L'expérience mystique chrétienne est donc un itinéraire personnel de dépassement et de renoncement centré sur le Christ. C'est un phénomène profondément humain : chercher Dieu au-delà de soi et malgré les barrières de la condition humaine. Prenons la définition classique du "mysticisme" dans le Vocabulaire de Lalande :
« Croyance à la possibilité d'une union intime et directe de l'esprit humain au principe fondamental de l'être, union constituant à la fois un mode d'existence et un mode de connaissance étrangers et supérieurs à l'existence et à la connaissance normale. »[2]
Définir la mystique est sans doute impossible.
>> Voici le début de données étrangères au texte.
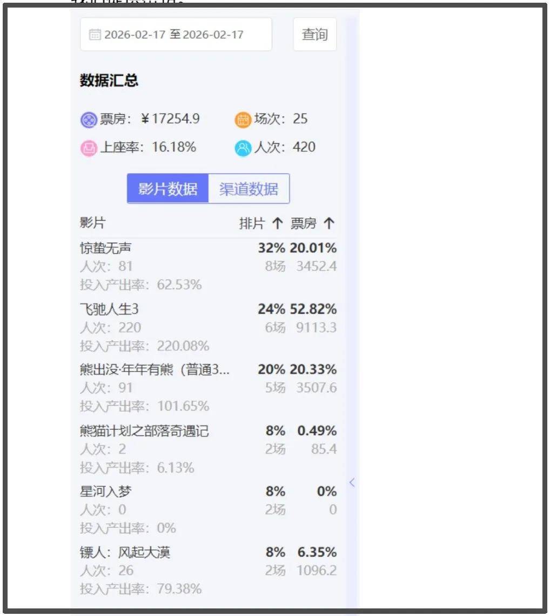This screenshot has width=550, height=616.
Task: Click the purple box office icon
Action: (89, 120)

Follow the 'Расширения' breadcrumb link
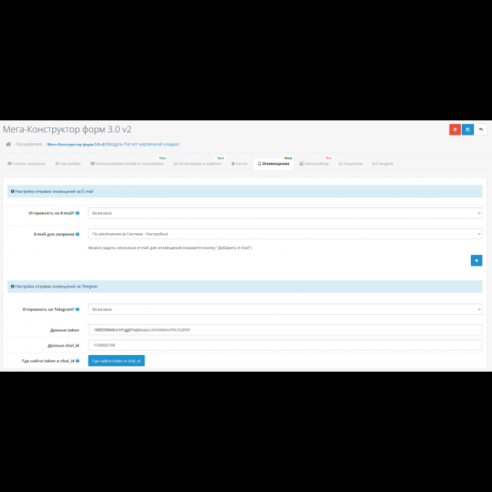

Puisque toute définition délimite un espace, trace des frontières, enclôt son objet. Il n'y a de mystique que dans l'ouvert. La mystique n'est chez soi que dans le hors de soi car l'expérience mystique nous déracine de nos habitudes et de nos vieilles protections, parce qu'elle nous propose une rencontre avec l'imprévu de l'existence et de la réponse de l'Autre qui est Dieu. Il s'agit d'un grand risque : celui du silence, celui de l'amour qui nous entraîne sur le chemin intérieur.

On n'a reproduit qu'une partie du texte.